Department of Computer Science at UH

University of Houston

Department of Computer Science

In Partial Fulfillment of the Requirements for the Degree of
Doctor of Philosophy

Ayodunni Aribuki

Will defend her dissertation

A High-Level Programming Model for Embedded Multicore Processors


Traditionally, embedded programmers have relied on using low-level mechanisms for coordinating parallelism and managing memory. This is typically a herculean task, especially considering that this approach is processor-specific and requires that the process must be redone to target different deployment processors. As multicore technology becomes more prevalent in embedded systems, high-level approaches are being sought to improve programmer burden as they write code for more complex multicore systems. This dissertation explores implementing a high-level shared-memory parallel programming model for embedded multicore processors. The processor representative of this type that is used for this work is the TMS320C6678 (also referred to as C6678) digital signal processor (DSP) manufactured by Texas Instruments.

The C6678 is a high-performance fixed and floating-point DSP that comprises eight DSP core subsystems. In addition to external memory, it has roughly 8MB of on-chip memory, most of which may be configured as either cache or scratchpad. When a portion of its local on-chip memory is configured as cache, software-controlled mechanisms must be used to manage the coherence of shared data that is cached in core-local memories. When configured as scratchpad, software-controlled mechanisms are also necessary to manage data movements between memory segments within the memory hierarchy. This memory organization brings additional challenges when developing applications for the C6678 as well as other processors with similar memory setups.

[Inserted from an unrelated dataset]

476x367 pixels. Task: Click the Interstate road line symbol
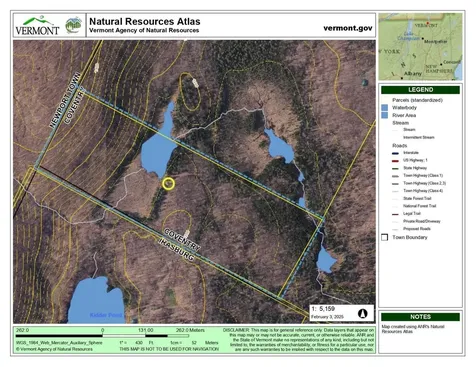(395, 153)
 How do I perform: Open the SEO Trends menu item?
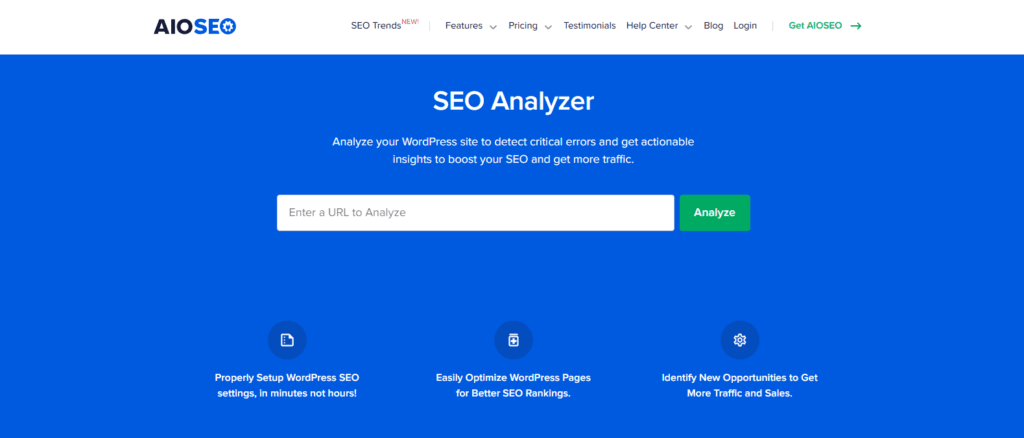pos(376,26)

In this dissertation, we present a compiler implementation of a high-level programming model for managing parallelism in the C6678. This implementation is leveraged to automatically utilize scratchpad memory without additional intervention from the programmer. A high-level construct is also introduced for controlling data placement. An assessment of the performance impact of various memory configurations of the C6678 is also presented.


Date: Monday, July 22, 2013
Time: 1:00 PM
Place: PGH 550

Faculty, students, and the general public are invited.